━━ Document text ━━

- Born: 5 December 1906 Sheffield
- Died: 19 December 1999 (aged 93) Potters Bar
- Education: Newnham College, Cambridge
- Occupation: headteacher
- Known for: leading Queenswood School
- Predecessor: Ethel Trew
- Successor: Margaret Ritchie

= Enid Essame =

British headmistress

Enid Mary Essame aka "Emma" Essame (5 December 1906 – 19 December 1999) was a British headmistress whose whole career was teaching at Queenswood School. She led the school from 1944 to 1971.

==Life==
Essame was born in Sheffield in 1906. Her Anglican parents were Kate and Oliver Essame. She had an elder sister and two younger brothers. Her father was a clerk for the railways and this caused the family to move to Newarke. She had spent nearly all her life in Leicester attending St Barnabas primary school and then becoming a scholarship girl at Wyggeston Grammar School for Girls and the move to Newarke meant that she had to repeat a year at the Lilley and Stone High School for Girls. Her good school results resumed and she won a scholarship to attend Newnham College in Cambridge in 1925. An additional grant and a year under King's College, London and she was a qualified teacher; and unemployed. Pernel Strachey at Newnham told her to apply to Queenswood School after her other applications failed to get her a job.

━━━
━━ Source data ━━

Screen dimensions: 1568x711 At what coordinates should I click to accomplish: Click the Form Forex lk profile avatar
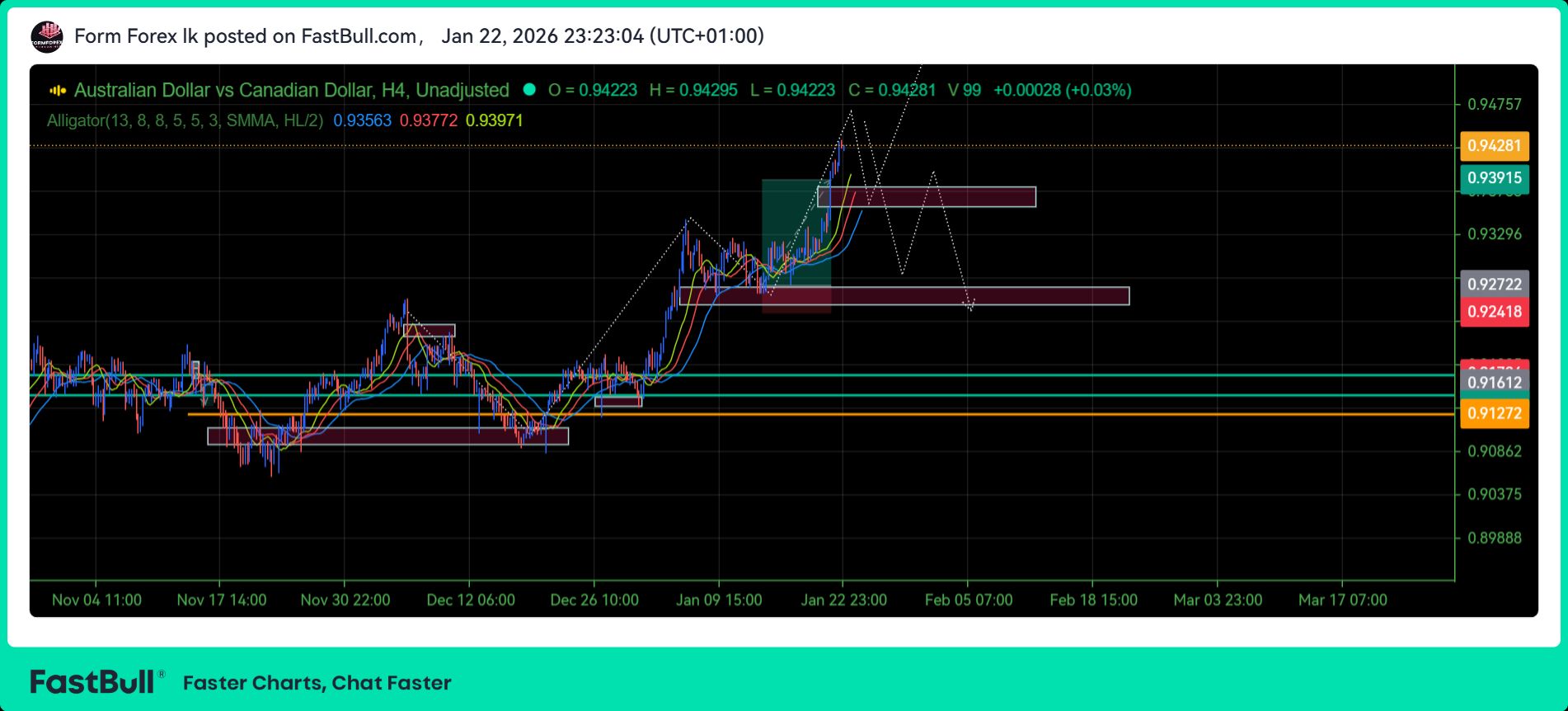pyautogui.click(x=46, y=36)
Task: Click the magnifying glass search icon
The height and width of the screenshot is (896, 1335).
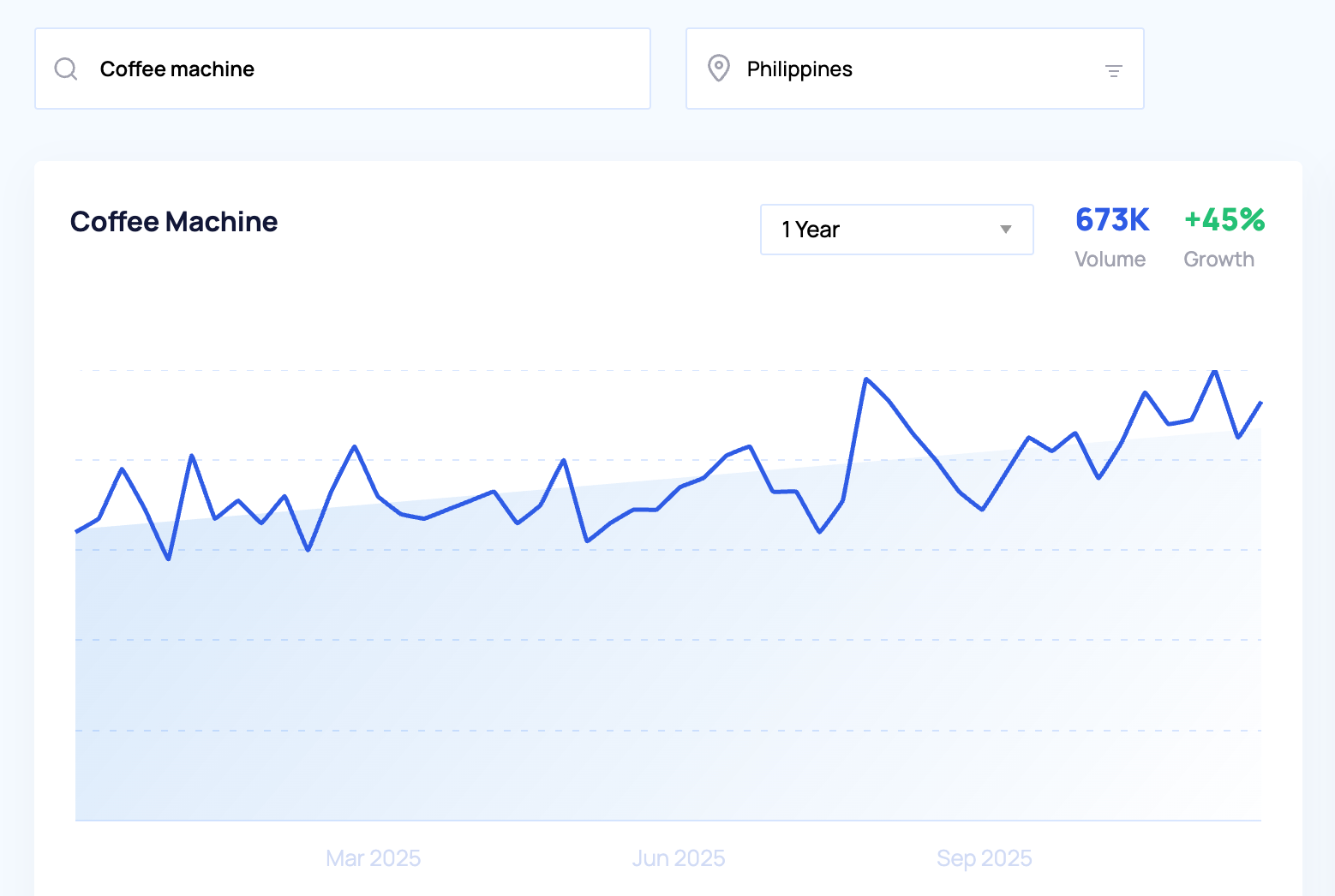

━━━

■ Task instructions
(1) According to the Enid Essame text, in what year did she win a scholarship to attend Newnham College in Cambridge?
(2) Summarize the Enid Essame text in two sentences.
(3) Reproduce, word for word, the stretch of the Enid Essame text from "- Born: 5 December" through "1944 to 1971.".

■ Written responses
(1) 1925

(2) Enid Essame (1906–1999) was a British headmistress who spent her whole career teaching at Queenswood School and led it from 1944 to 1971. Born in Sheffield, she won a scholarship to Newnham College, Cambridge, in 1925, qualified as a teacher, and applied to Queenswood on Pernel Strachey's advice after her other applications failed to get her a job.

(3)
- Born: 5 December 1906 Sheffield
- Died: 19 December 1999 (aged 93) Potters Bar
- Education: Newnham College, Cambridge
- Occupation: headteacher
- Known for: leading Queenswood School
- Predecessor: Ethel Trew
- Successor: Margaret Ritchie

= Enid Essame =

British headmistress

Enid Mary Essame aka "Emma" Essame (5 December 1906 – 19 December 1999) was a British headmistress whose whole career was teaching at Queenswood School. She led the school from 1944 to 1971.